§ **KUTIPAN SUMBER**
Setelah mengetahui hal ini, hanya aku yang akan basah sendiri, seperti ada rasa sesal sudah membuat pernyataan “Siaaap” saat pertama diajak menerobos hujan. Entah dari mana asalnya, tiba-tiba Megy Z bernyanyi Sungguh teganya dirimu, teganya, teganya, teganya, teganya... Pada diriku... 

“Ternyata cuman aku saja yang menerobos hujan, basah-basahan kayak orang tolol. Aku kena tipu. Kampret” Aku cuma bisa membatin. “Maafkan aku ya Allah, sudah memaki dalam hati. Maafkan ketidaksetiakawanan ini. Semoga saja dia tidak mencalonkan diri menjadi politikus, kalau tidak, aku sendiri tidak mencoblosnya. Dia sudah terjangkit penyakit pejabat politik. PHP. Pemberi Harapan Palsu.”

§ **SOAL SINGKAT 1**
Dalam kisah menerobos hujan, apa kepanjangan PHP menurut narator?
§ **SOAL SINGKAT 2**
Teruskan kisah menerobos hujan itu, dimulai setelah kalimat terakhirnya.
Data di bawah ini diambil dari sumber lain.

§ **DATA DITAMPILKAN**
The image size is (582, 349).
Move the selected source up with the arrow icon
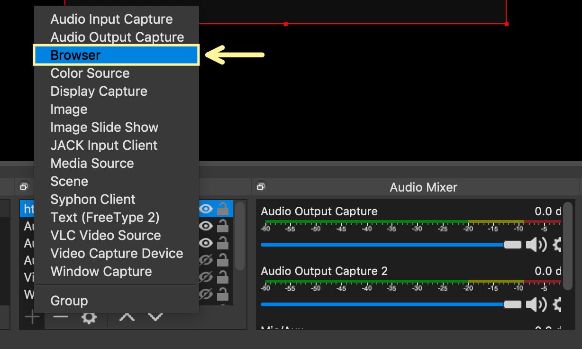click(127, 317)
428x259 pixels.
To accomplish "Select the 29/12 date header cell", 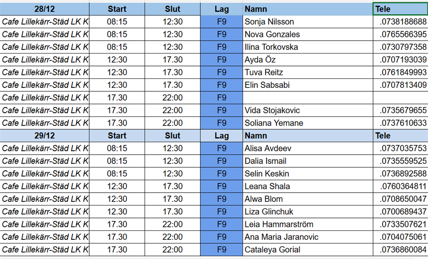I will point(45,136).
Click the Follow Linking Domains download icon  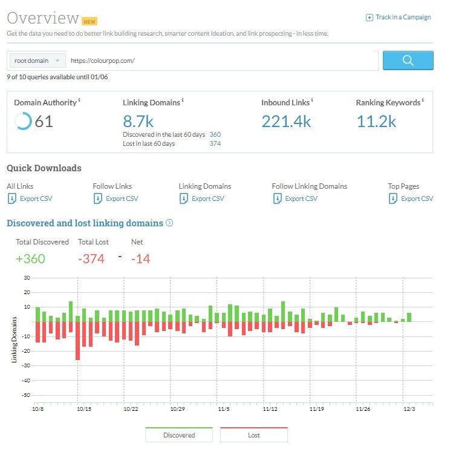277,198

§ **JAWABAN 1**
Pemberi Harapan Palsu.

§ **JAWABAN 2**
Aku berakhir duduk manis di atas motor Nailul, dengan wajah senyum-senyum bodoh—karena baru terkena kasus penipuan. Untuk menghibur diri, aku berusaha mengingat korban-korban penipuan lain yang lebih tragis. Bukan untuk menikmati nasib sial orang lain, tapi untuk merenung bahwa ditipu itu menyakitkan.

Di tengah perjalanan, Nailul sempat mengusulkan membawa mobilnya agar kami terhindar dari terpaan hujan. Dia mengusulkan itu setelah air hujan masuk hingga ke celana paling dalam yang kupakai. Setelah masuk ke celah paling sempit di tubuhku. Hanya sesaat setelah mengusulkan itu, ia kemudian meralatnya.

“Enggak usah saja, An. Mobil nanti bisa kotor dan kita pun sudah terlanjur basah sekarang.”

"Maaf ya, bukan kita yang basah, tapi aku. Aku yang basah. Kamu enggak basah. Kamu pakai jas hujan." Ini PHP yang kedua, dan tak kalah menyakitkan.

“Pencitraan ini, sungguh-sungguh menyakitkan hati… Oooh pencitraan ini, cuman modus penipuan... Kawan-kawan kenak tipu... kenak tipu...”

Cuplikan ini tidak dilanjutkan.